---- Given information

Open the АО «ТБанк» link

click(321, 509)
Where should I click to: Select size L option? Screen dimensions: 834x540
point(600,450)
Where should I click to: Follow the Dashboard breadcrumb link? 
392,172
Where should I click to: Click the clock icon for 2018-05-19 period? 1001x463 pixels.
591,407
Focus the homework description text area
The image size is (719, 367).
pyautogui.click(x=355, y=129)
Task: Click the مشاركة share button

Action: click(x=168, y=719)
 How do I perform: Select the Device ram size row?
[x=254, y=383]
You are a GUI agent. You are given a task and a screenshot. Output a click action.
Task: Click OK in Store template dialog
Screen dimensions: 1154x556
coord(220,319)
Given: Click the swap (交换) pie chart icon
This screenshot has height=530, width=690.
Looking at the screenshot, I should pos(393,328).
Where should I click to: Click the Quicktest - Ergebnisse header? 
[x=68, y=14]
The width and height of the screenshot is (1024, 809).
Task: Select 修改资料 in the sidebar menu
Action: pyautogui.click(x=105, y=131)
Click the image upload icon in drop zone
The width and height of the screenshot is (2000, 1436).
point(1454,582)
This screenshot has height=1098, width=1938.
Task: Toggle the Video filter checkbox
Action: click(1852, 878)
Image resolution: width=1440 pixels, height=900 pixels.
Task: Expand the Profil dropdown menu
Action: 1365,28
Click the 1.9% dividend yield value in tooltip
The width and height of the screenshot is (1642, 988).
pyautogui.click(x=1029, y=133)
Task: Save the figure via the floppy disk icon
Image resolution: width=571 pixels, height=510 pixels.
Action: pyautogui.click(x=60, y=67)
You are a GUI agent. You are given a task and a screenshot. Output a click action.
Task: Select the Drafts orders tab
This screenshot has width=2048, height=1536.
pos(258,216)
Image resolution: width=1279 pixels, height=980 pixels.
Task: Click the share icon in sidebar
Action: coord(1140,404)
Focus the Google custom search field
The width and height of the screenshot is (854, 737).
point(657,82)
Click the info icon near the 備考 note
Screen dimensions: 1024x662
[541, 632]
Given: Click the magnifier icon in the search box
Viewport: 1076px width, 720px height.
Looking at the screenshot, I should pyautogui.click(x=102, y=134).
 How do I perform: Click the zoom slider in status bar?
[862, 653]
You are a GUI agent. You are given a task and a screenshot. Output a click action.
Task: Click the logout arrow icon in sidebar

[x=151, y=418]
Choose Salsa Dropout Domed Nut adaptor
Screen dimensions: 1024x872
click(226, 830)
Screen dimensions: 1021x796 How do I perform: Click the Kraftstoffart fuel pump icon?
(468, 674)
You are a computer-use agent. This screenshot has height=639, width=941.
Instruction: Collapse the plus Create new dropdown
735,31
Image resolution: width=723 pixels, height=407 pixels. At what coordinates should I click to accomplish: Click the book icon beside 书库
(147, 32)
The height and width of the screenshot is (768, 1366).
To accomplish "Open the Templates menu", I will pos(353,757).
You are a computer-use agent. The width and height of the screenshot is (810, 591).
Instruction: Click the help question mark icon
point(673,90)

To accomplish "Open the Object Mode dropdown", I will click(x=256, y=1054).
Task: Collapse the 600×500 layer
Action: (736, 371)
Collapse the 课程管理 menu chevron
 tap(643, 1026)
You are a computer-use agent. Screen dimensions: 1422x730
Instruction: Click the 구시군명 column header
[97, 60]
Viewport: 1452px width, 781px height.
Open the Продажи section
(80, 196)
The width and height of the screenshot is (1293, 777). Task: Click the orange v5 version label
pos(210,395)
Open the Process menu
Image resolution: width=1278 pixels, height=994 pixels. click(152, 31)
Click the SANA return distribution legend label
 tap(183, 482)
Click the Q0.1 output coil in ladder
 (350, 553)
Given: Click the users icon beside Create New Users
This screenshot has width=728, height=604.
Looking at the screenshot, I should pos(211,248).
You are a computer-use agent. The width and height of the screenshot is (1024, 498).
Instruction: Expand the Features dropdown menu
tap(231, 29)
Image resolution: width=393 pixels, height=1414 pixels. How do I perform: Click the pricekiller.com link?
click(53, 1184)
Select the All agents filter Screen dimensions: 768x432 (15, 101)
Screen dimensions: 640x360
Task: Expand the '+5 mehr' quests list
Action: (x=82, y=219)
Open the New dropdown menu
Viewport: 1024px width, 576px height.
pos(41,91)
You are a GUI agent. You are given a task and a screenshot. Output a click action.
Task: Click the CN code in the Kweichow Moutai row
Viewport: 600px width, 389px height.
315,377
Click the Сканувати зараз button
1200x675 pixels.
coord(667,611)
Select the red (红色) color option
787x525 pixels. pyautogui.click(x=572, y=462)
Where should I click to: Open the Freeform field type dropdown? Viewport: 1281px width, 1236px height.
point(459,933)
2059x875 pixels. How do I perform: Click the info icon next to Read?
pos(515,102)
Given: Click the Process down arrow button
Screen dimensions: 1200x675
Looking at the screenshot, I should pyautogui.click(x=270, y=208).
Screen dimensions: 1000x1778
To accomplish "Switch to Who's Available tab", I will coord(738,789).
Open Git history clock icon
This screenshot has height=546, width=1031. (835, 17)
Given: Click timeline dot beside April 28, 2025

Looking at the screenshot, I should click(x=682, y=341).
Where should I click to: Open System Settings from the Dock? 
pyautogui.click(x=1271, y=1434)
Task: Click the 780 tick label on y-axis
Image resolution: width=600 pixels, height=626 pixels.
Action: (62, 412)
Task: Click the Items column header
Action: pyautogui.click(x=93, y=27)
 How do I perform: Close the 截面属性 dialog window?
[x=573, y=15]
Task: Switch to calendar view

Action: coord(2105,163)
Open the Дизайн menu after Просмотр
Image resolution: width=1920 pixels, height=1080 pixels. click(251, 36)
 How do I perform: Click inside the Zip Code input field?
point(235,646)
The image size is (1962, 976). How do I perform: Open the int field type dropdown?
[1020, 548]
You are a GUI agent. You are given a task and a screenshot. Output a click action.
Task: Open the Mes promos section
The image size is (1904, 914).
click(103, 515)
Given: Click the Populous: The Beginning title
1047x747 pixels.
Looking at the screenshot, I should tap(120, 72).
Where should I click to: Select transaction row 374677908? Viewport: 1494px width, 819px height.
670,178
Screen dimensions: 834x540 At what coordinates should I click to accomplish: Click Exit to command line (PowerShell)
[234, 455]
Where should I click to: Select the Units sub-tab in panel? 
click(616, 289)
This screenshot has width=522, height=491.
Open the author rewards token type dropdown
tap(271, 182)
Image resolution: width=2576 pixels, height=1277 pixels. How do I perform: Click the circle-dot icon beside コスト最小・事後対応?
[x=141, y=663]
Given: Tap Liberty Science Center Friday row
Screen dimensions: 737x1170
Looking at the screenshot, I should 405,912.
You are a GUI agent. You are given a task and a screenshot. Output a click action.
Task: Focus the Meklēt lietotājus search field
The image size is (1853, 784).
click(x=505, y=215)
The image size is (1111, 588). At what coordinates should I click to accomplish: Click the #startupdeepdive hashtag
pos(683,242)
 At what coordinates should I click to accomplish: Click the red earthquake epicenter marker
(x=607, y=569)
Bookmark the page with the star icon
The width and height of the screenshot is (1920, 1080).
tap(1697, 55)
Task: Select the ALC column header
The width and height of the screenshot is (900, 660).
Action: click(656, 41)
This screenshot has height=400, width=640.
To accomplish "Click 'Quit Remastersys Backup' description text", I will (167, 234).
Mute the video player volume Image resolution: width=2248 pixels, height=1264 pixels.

--------

* _What the task asks_: Turn every line of the records above into a JSON list of strings, one string per line, leaving out blank lines.

* _Task response_:
[
  "Open the АО «ТБанк» link",
  "click(321, 509)",
  "Where should I click to: Select size L option? Screen dimensions: 834x540",
  "point(600,450)",
  "Where should I click to: Follow the Dashboard breadcrumb link? ",
  "392,172",
  "Where should I click to: Click the clock icon for 2018-05-19 period? 1001x463 pixels.",
  "591,407",
  "Focus the homework description text area",
  "The image size is (719, 367).",
  "pyautogui.click(x=355, y=129)",
  "Task: Click the مشاركة share button",
  "Action: click(x=168, y=719)",
  " How do I perform: Select the Device ram size row?",
  "[x=254, y=383]",
  "You are a GUI agent. You are given a task and a screenshot. Output a click action.",
  "Task: Click OK in Store template dialog",
  "Screen dimensions: 1154x556",
  "coord(220,319)",
  "Given: Click the swap (交换) pie chart icon",
  "This screenshot has height=530, width=690.",
  "Looking at the screenshot, I should pos(393,328).",
  "Where should I click to: Click the Quicktest - Ergebnisse header? ",
  "[x=68, y=14]",
  "The width and height of the screenshot is (1024, 809).",
  "Task: Select 修改资料 in the sidebar menu",
  "Action: pyautogui.click(x=105, y=131)",
  "Click the image upload icon in drop zone",
  "The width and height of the screenshot is (2000, 1436).",
  "point(1454,582)",
  "This screenshot has height=1098, width=1938.",
  "Task: Toggle the Video filter checkbox",
  "Action: click(1852, 878)",
  "Image resolution: width=1440 pixels, height=900 pixels.",
  "Task: Expand the Profil dropdown menu",
  "Action: 1365,28",
  "Click the 1.9% dividend yield value in tooltip",
  "The width and height of the screenshot is (1642, 988).",
  "pyautogui.click(x=1029, y=133)",
  "Task: Save the figure via the floppy disk icon",
  "Image resolution: width=571 pixels, height=510 pixels.",
  "Action: pyautogui.click(x=60, y=67)",
  "You are a GUI agent. You are given a task and a screenshot. Output a click action.",
  "Task: Select the Drafts orders tab",
  "This screenshot has width=2048, height=1536.",
  "pos(258,216)",
  "Image resolution: width=1279 pixels, height=980 pixels.",
  "Task: Click the share icon in sidebar",
  "Action: coord(1140,404)",
  "Focus the Google custom search field",
  "The width and height of the screenshot is (854, 737).",
  "point(657,82)",
  "Click the info icon near the 備考 note",
  "Screen dimensions: 1024x662",
  "[541, 632]",
  "Given: Click the magnifier icon in the search box",
  "Viewport: 1076px width, 720px height.",
  "Looking at the screenshot, I should pyautogui.click(x=102, y=134).",
  " How do I perform: Click the zoom slider in status bar?",
  "[862, 653]",
  "You are a GUI agent. You are given a task and a screenshot. Output a click action.",
  "Task: Click the logout arrow icon in sidebar",
  "[x=151, y=418]",
  "Choose Salsa Dropout Domed Nut adaptor",
  "Screen dimensions: 1024x872",
  "click(226, 830)",
  "Screen dimensions: 1021x796 How do I perform: Click the Kraftstoffart fuel pump icon?",
  "(468, 674)",
  "You are a computer-use agent. This screenshot has height=639, width=941.",
  "Instruction: Collapse the plus Create new dropdown",
  "735,31",
  "Image resolution: width=723 pixels, height=407 pixels. At what coordinates should I click to accomplish: Click the book icon beside 书库",
  "(147, 32)",
  "The height and width of the screenshot is (768, 1366).",
  "To accomplish \"Open the Templates menu\", I will pos(353,757).",
  "You are a computer-use agent. The width and height of the screenshot is (810, 591).",
  "Instruction: Click the help question mark icon",
  "point(673,90)",
  "To accomplish \"Open the Object Mode dropdown\", I will click(x=256, y=1054).",
  "Task: Collapse the 600×500 layer",
  "Action: (736, 371)",
  "Collapse the 课程管理 menu chevron",
  " tap(643, 1026)",
  "You are a computer-use agent. Screen dimensions: 1422x730",
  "Instruction: Click the 구시군명 column header",
  "[97, 60]",
  "Viewport: 1452px width, 781px height.",
  "Open the Продажи section",
  "(80, 196)",
  "The width and height of the screenshot is (1293, 777). Task: Click the orange v5 version label",
  "pos(210,395)",
  "Open the Process menu",
  "Image resolution: width=1278 pixels, height=994 pixels. click(152, 31)",
  "Click the SANA return distribution legend label",
  " tap(183, 482)",
  "Click the Q0.1 output coil in ladder",
  " (350, 553)",
  "Given: Click the users icon beside Create New Users",
  "This screenshot has width=728, height=604.",
  "Looking at the screenshot, I should pos(211,248).",
  "You are a computer-use agent. The width and height of the screenshot is (1024, 498).",
  "Instruction: Expand the Features dropdown menu",
  "tap(231, 29)",
  "Image resolution: width=393 pixels, height=1414 pixels. How do I perform: Click the pricekiller.com link?",
  "click(53, 1184)",
  "Select the All agents filter Screen dimensions: 768x432 (15, 101)",
  "Screen dimensions: 640x360",
  "Task: Expand the '+5 mehr' quests list",
  "Action: (x=82, y=219)",
  "Open the New dropdown menu",
  "Viewport: 1024px width, 576px height.",
  "pos(41,91)",
  "You are a GUI agent. You are given a task and a screenshot. Output a click action.",
  "Task: Click the CN code in the Kweichow Moutai row",
  "Viewport: 600px width, 389px height.",
  "315,377",
  "Click the Сканувати зараз button",
  "1200x675 pixels.",
  "coord(667,611)",
  "Select the red (红色) color option",
  "787x525 pixels. pyautogui.click(x=572, y=462)",
  "Where should I click to: Open the Freeform field type dropdown? Viewport: 1281px width, 1236px height.",
  "point(459,933)",
  "2059x875 pixels. How do I perform: Click the info icon next to Read?",
  "pos(515,102)",
  "Given: Click the Process down arrow button",
  "Screen dimensions: 1200x675",
  "Looking at the screenshot, I should pyautogui.click(x=270, y=208).",
  "Screen dimensions: 1000x1778",
  "To accomplish \"Switch to Who's Available tab\", I will coord(738,789).",
  "Open Git history clock icon",
  "This screenshot has height=546, width=1031. (835, 17)",
  "Given: Click timeline dot beside April 28, 2025",
  "Looking at the screenshot, I should click(x=682, y=341).",
  "Where should I click to: Open System Settings from the Dock? ",
  "pyautogui.click(x=1271, y=1434)",
  "Task: Click the 780 tick label on y-axis",
  "Image resolution: width=600 pixels, height=626 pixels.",
  "Action: (62, 412)",
  "Task: Click the Items column header",
  "Action: pyautogui.click(x=93, y=27)",
  " How do I perform: Close the 截面属性 dialog window?",
  "[x=573, y=15]",
  "Task: Switch to calendar view",
  "Action: coord(2105,163)",
  "Open the Дизайн menu after Просмотр",
  "Image resolution: width=1920 pixels, height=1080 pixels. click(251, 36)",
  " How do I perform: Click inside the Zip Code input field?",
  "point(235,646)",
  "The image size is (1962, 976). How do I perform: Open the int field type dropdown?",
  "[1020, 548]",
  "You are a GUI agent. You are given a task and a screenshot. Output a click action.",
  "Task: Open the Mes promos section",
  "The image size is (1904, 914).",
  "click(103, 515)",
  "Given: Click the Populous: The Beginning title",
  "1047x747 pixels.",
  "Looking at the screenshot, I should tap(120, 72).",
  "Where should I click to: Select transaction row 374677908? Viewport: 1494px width, 819px height.",
  "670,178",
  "Screen dimensions: 834x540 At what coordinates should I click to accomplish: Click Exit to command line (PowerShell)",
  "[234, 455]",
  "Where should I click to: Select the Units sub-tab in panel? ",
  "click(616, 289)",
  "This screenshot has width=522, height=491.",
  "Open the author rewards token type dropdown",
  "tap(271, 182)",
  "Image resolution: width=2576 pixels, height=1277 pixels. How do I perform: Click the circle-dot icon beside コスト最小・事後対応?",
  "[x=141, y=663]",
  "Given: Tap Liberty Science Center Friday row",
  "Screen dimensions: 737x1170",
  "Looking at the screenshot, I should 405,912.",
  "You are a GUI agent. You are given a task and a screenshot. Output a click action.",
  "Task: Focus the Meklēt lietotājus search field",
  "The image size is (1853, 784).",
  "click(x=505, y=215)",
  "The image size is (1111, 588). At what coordinates should I click to accomplish: Click the #startupdeepdive hashtag",
  "pos(683,242)",
  " At what coordinates should I click to accomplish: Click the red earthquake epicenter marker",
  "(x=607, y=569)",
  "Bookmark the page with the star icon",
  "The width and height of the screenshot is (1920, 1080).",
  "tap(1697, 55)",
  "Task: Select the ALC column header",
  "The width and height of the screenshot is (900, 660).",
  "Action: click(656, 41)",
  "This screenshot has height=400, width=640.",
  "To accomplish \"Click 'Quit Remastersys Backup' description text\", I will (167, 234).",
  "Mute the video player volume Image resolution: width=2248 pixels, height=1264 pixels."
]